Ações governamentais para a redução da gravidez na adolescência
Enviada em 04/02/2020
Desde o período colonial a educação, os valores éticos e morais são baseados na religião católica. O que por consequência dificulta o diálogo sobre assuntos como: exposição precoce de adolescentes e jovens ao sexo e por conseguinte a temática de infecções sexualmente transmissíveis e gravidez extemporânea.
A priori, existe uma proposta lançada pela Ministra da Mulher e da Família Damares Alves no começo de 2020, sobre a abstinência sexual,(para adolescentes abaixo de 15 anos e jovens de 15 a 19 anos), alegando ela que seria a maneira de controlar a gestação prematura. Analisando o exposto é importante pensar de qual maneira essa informação e controle governamental chegaria a parcela pobre, que vive em áreas periféricas e que são as mais atingidas pela gravidez antes do tempo e sem qualquer estrutura familiar e econômica.
Em segundo lugar, os pais possuem um certo medo e resistência em orientar seus filhos a cerca da sexualidade, gravidez precoce e os riscos que acarreta tanto para a saúde mental como para a integridade física. Mas, a culpa somente sobre os genitores seria um equívoco, uma vez que esses talvez não tenham tido uma boa ou sequer alguma educação sexual, não se pode exigir que ensinem algo que também não conhecem.

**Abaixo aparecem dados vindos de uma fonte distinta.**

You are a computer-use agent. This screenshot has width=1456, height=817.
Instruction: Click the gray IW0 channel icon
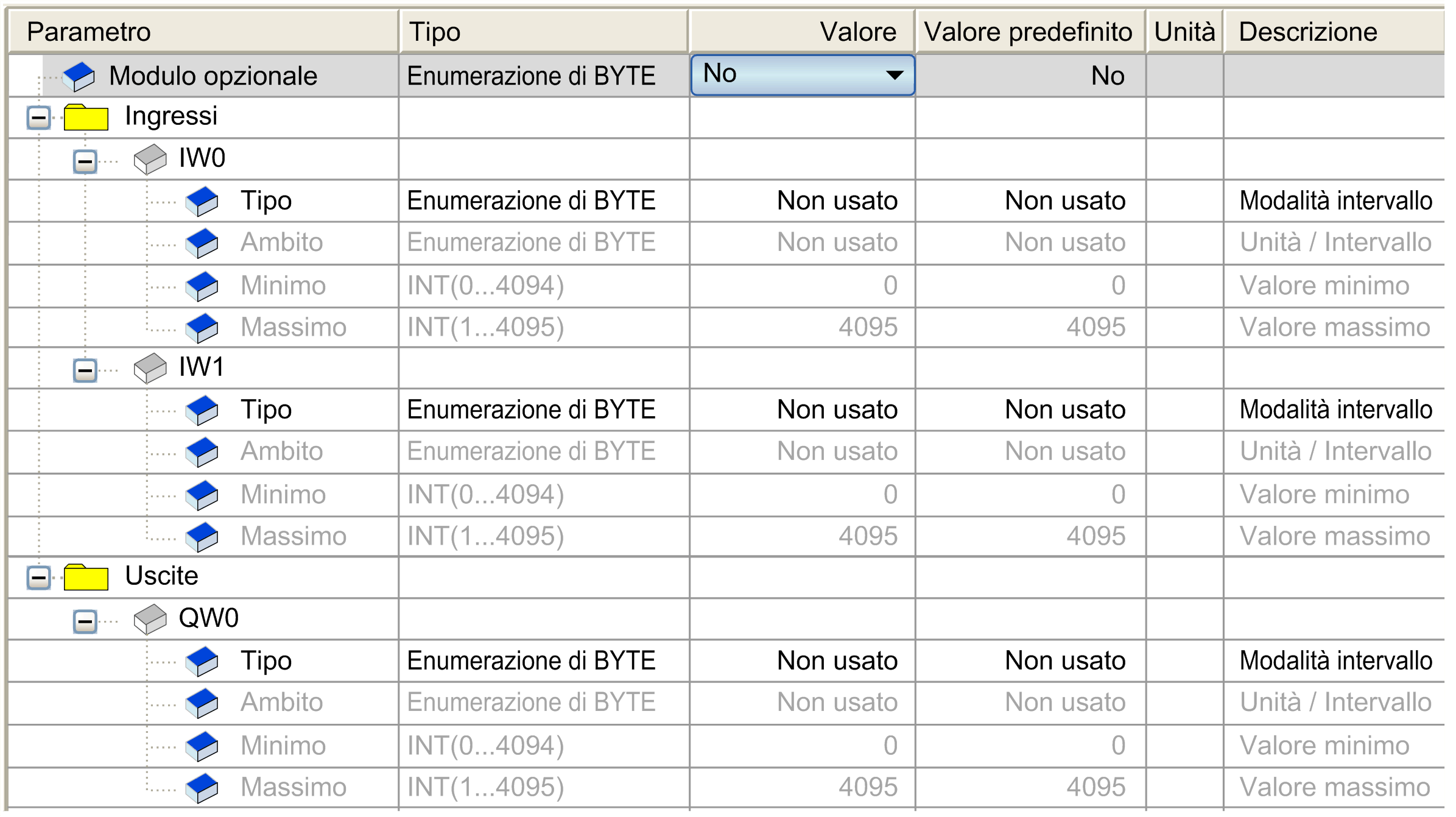tap(150, 159)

Diante do exposto, notamos que a temática da gravidez prematura é um assunto que precisa ser debatido e ensinado. O ministério da educação, deve promover palestra sobre educação sexual tanto para os pais como aos adolescentes, explicando e orientando que risco da exposição precoce ao sexo vão além de uma gestação despreparada, que existem também infecções sexualmente transmissíveis, que afeta e prejudicam da mesma maneira.